I have a theory about why I have remembered this somewhat ridiculous dream of driving Judi Dench, at the age of ten, through a town in Africa she has surely never heard of. I believe it is because this dream evokes the best parts of my childhood. That’s the thing about dreams. They are often fleeting and elusive, we often don’t remember them, but when we do, they really stick. The dreams that stick with us are the ones that are powerful metaphors. They resonate.
Neurologists and psychologists can delve far more eloquently than me into the magnificent intricacies of the brain, its neuro(tic) transmissions, why we dream and remember. My theory is not based on scientific inquiry. It is based on the experiences and stories that made up my childhood.
I remember my parents’ Mini Morris vividly because of the stories that happened in it. I remember Judi Dench, not because she is Judi Dench (although I did grow up to admire her), but because she was part of Wednesday evenings in my parents’ house. I remember the dream because it is closely linked with stories from my childhood that make me happy.
Yes, happy. Everyone, it seems, is talking about what happiness is these days.
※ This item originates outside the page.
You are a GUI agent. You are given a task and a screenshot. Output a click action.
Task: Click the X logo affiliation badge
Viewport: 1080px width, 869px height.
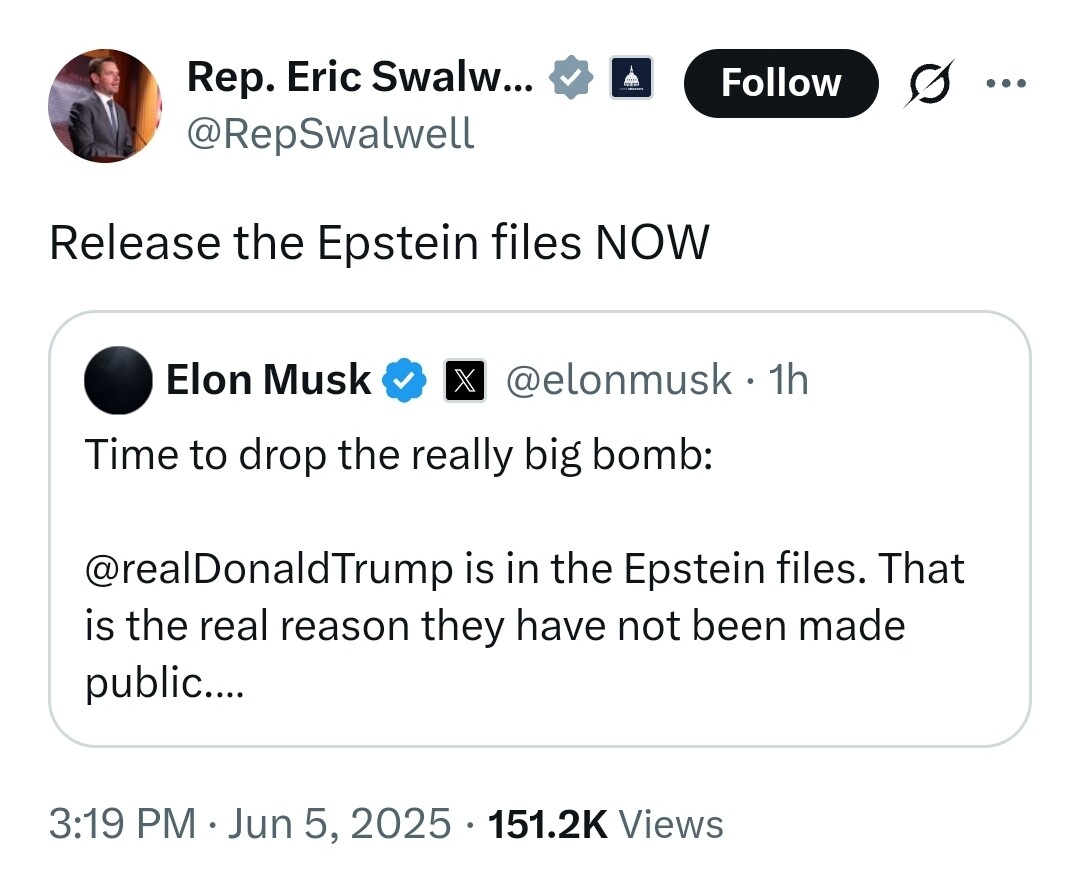point(464,380)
We are selling, delivering, designing, creating and measuring it. All that is left to do now is create an App for it. The Earth Institute at Columbia University recently released a report on happiness, ambitiously called the “World Happiness Report”. The report provides ideas on how we can start to measure our collective happiness more meaningfully, and how these can be used to influence policy decisions.
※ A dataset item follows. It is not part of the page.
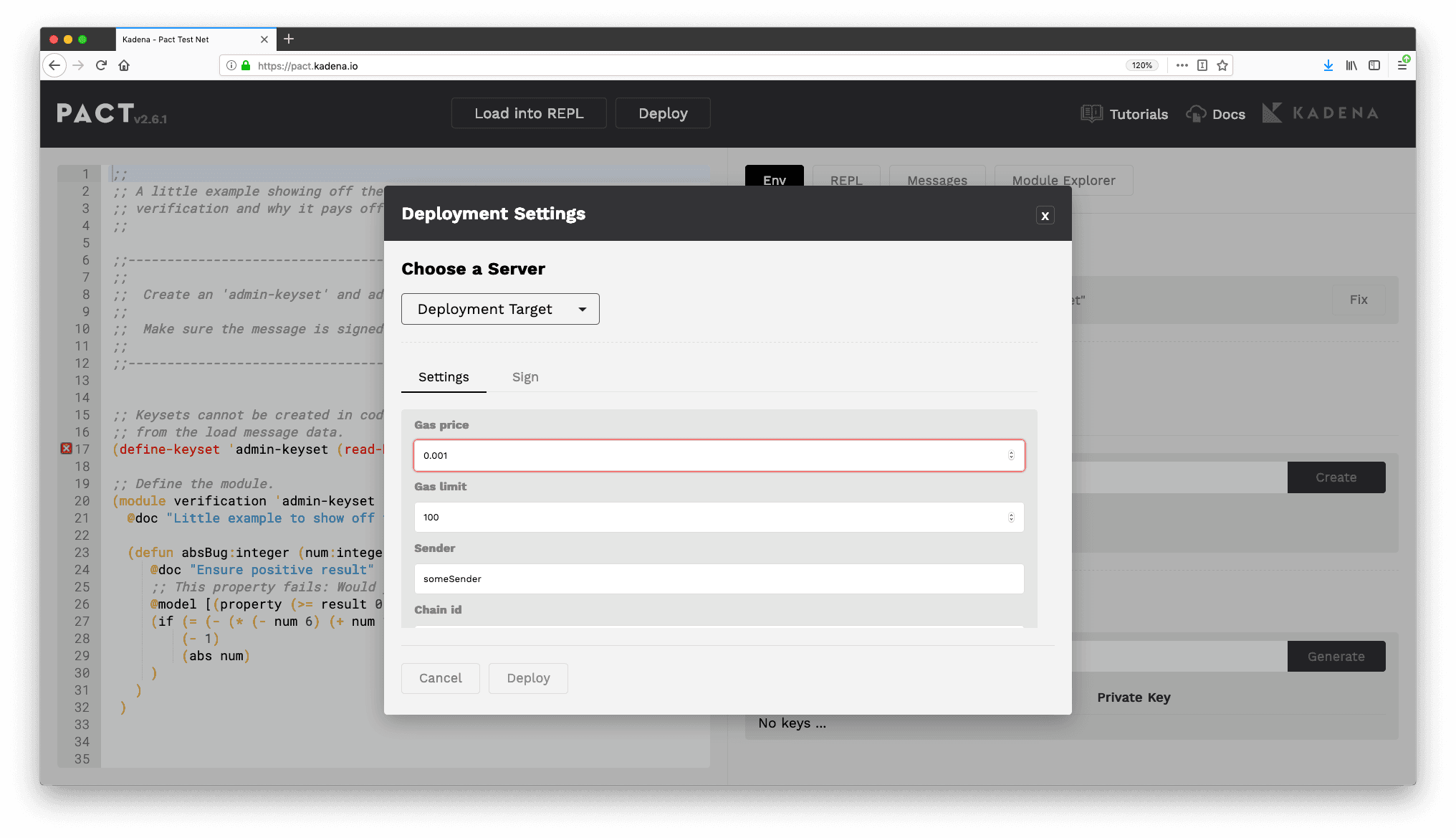Click the Cancel button in dialog
The width and height of the screenshot is (1456, 838).
(x=440, y=678)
These all may be positive developments as we generally shift the way we think about happiness at a collective level (i.e. how we can create products, companies, brands and policies that lift or incent happiness for society as a whole). However, fundamentally, the idea of happiness is subjective to each of us. It is personal. We use our own scales to measure it. Our own experiences and dreams, such as driving Judi Dench, evoke it.
This aspect of happiness, I believe, can only partially be captured via collective actions and measures. Each of us must try, sometimes stumble, fall, and build again in our individual pursuits. Here is what I know from my share of pitfalls, missteps, and periods of general angst since I imagined driving Judi Dench all those years ago.
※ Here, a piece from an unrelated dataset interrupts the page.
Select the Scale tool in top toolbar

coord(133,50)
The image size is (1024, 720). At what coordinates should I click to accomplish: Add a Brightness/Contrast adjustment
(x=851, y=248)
Happiness is not the same thing as pleasure. It is not the fizz from opening a Coke can, despite what advertisers would like you to believe. It is not the smell of a new car, just like love is not really love at first sight. It cannot be bought, and therefore, cannot be sold or delivered. It is not a good, nor is it a service or brand. It cannot be consumed, only experienced. And it does not mean that everything is going to be perfectly right, or wrong, all the time.
The pursuit of happiness is far greater than the pursuit of material wealth alone (i.e. income and GNP). In fact, research shows that happiness is not a long term end state, rather it is a way of approaching life, and it lies in pursuing well-being and seeking meaning. It lies in building meaningful relationships. In order to cope with the loneliness, pain, isolation, bereavement, loss, and financial insecurity that is the lot of life, we need the relationships that make us human. Friendship and love matter, but not in the ways that pop culture tells us that they do. We need to connect meaningfully with those around us. We need to hear a friend say we can count on them on a rainy day, and have them mean it.
Pursue meaning. Seek well-being. It is difficult. Sometimes bitter. So let’s cut the illusions. There will be periods when things will not be as delightful as you would hope, when things will be just OK. But it’s alright. This is what life is all about.